Stocks are hitting new 2-year highs both in the United States and in Europe. As the rally off the March 2009 lows pushes stocks to new levels, some investors are starting to ask: are stocks too expensive now?
Overall, the S&P 500 index doesn't look very expensive. It is trading at about 15x forward estimates. Historically, the index has averaged a trailing P/E of about 15 since 1920. It is, however, well off the low valuations of March 2009.
So, the current S&P 500 is not "cheap" and it's not "expensive." It is within the range of the average valuation for the index.
P/Es Over 50 Make a Comeback
Part of the fear about stocks now being too expensive comes from some prominent companies now trading well above the overall S&P 500 average. Lots of investors follow these companies.

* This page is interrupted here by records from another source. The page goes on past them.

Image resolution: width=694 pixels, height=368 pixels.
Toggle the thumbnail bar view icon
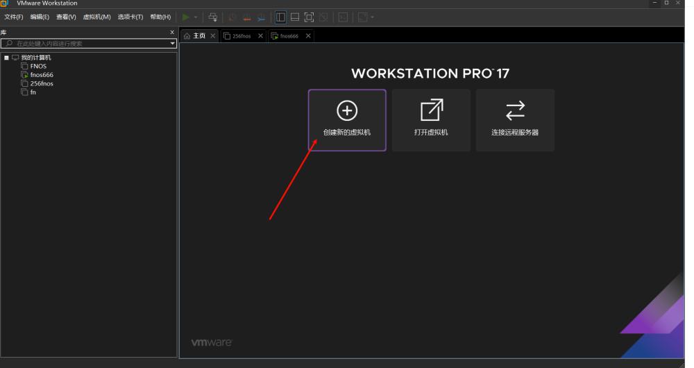coord(295,17)
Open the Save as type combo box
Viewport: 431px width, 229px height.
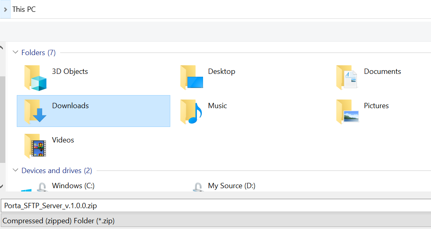(x=216, y=220)
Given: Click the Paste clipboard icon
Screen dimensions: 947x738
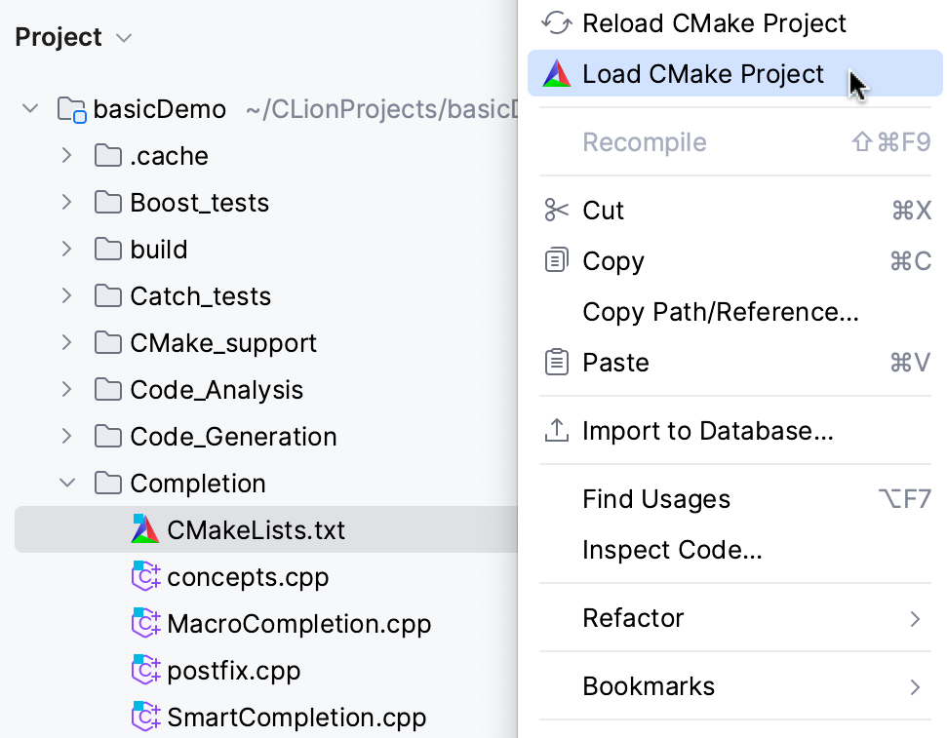Looking at the screenshot, I should click(556, 362).
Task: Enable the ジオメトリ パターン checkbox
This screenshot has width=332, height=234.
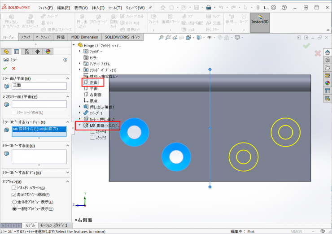Action: [x=14, y=188]
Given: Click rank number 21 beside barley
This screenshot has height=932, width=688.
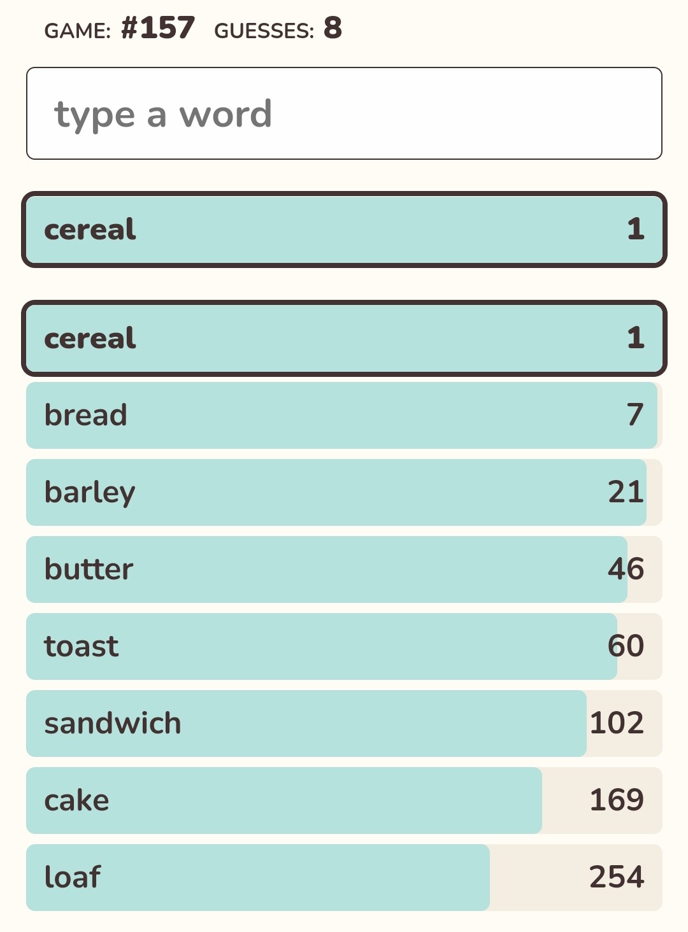Looking at the screenshot, I should coord(626,492).
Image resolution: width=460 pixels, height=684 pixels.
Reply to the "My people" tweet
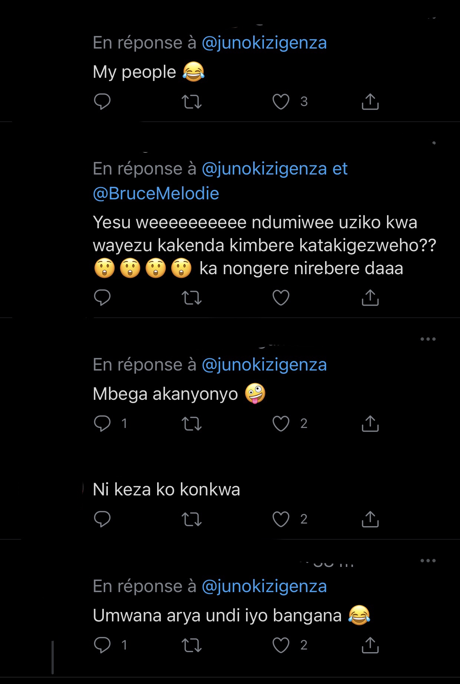coord(102,102)
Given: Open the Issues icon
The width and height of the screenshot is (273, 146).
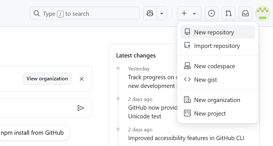Looking at the screenshot, I should click(x=212, y=14).
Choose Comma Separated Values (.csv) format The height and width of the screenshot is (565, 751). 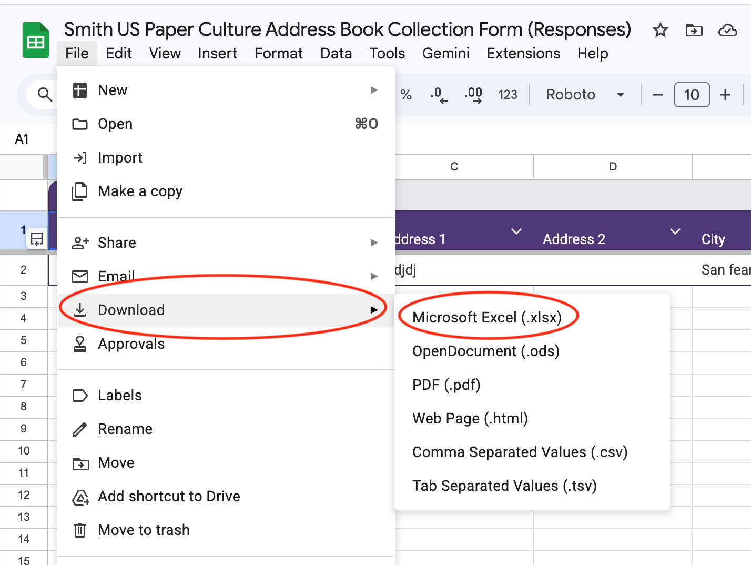pyautogui.click(x=520, y=452)
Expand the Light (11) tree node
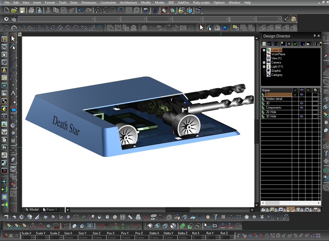This screenshot has height=241, width=329. pyautogui.click(x=264, y=67)
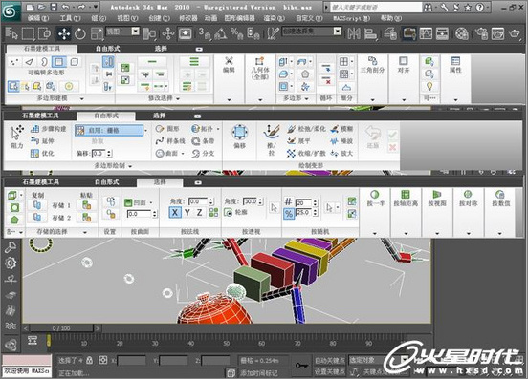Open the Material Editor sphere icon
The height and width of the screenshot is (379, 528).
(x=462, y=33)
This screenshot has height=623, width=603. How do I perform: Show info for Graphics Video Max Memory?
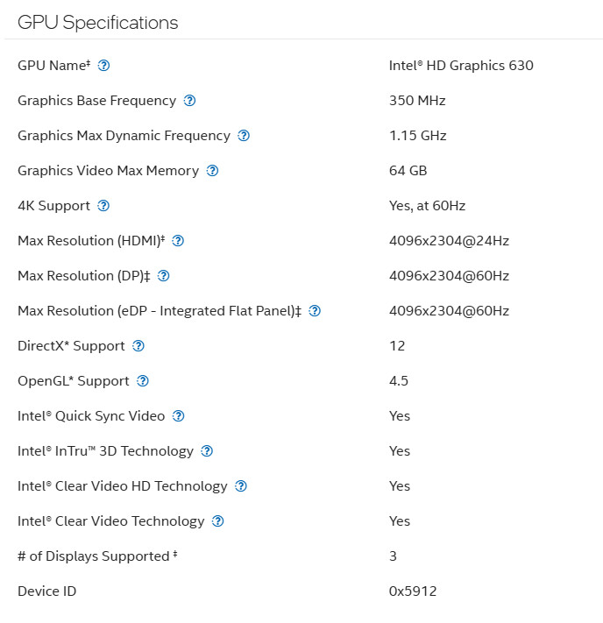212,171
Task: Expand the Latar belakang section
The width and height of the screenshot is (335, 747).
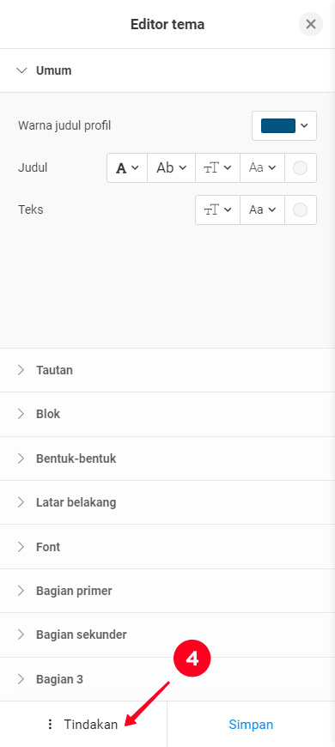Action: pos(168,502)
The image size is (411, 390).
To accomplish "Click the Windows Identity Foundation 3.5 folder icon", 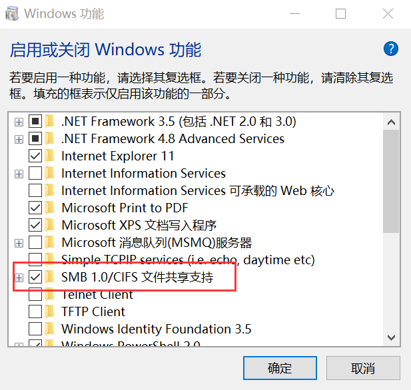I will [x=49, y=329].
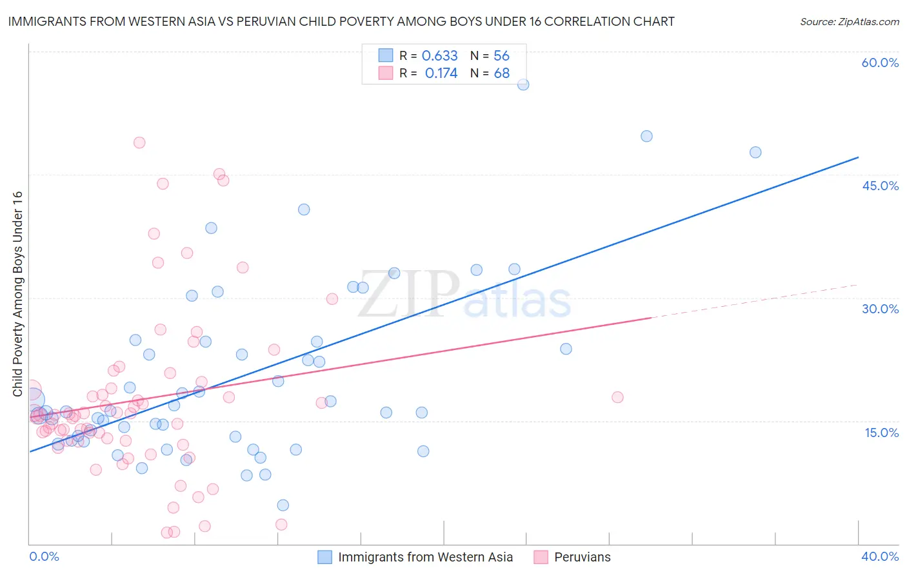Click the highest pink data point near 49%

click(139, 142)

Out of the S&P 500, 12% of companies are now trading at 25x forward estimates or higher. These stocks would be considered "expensive" by historical standards.
Out of the expensive stocks, 18 companies in the S&P 500 are trading with forward P/Es of 50 or higher. This list includes some investor favorites such as Amazon.com (AMZN) trading with a P/E of 67 and Wynn Resorts (WYNN) at 68 times forward estimates.
Looking outside of the S&P 500, you can find some other investor favorites also trading with nose-bleed forward P/Es such as Netflix (NFLX) at 61 and Baidu.com (BIDU), the Chinese Internet search engine, with the sky-high P/E ratio of 76.
Don't Ignore Valuations
There have always been some "expensive" stocks. But two years after the worldwide stock market crash, are nose-bleed level P/Es a sign of some irrational exuberance starting to percolate in equities or that healthy risk has returned?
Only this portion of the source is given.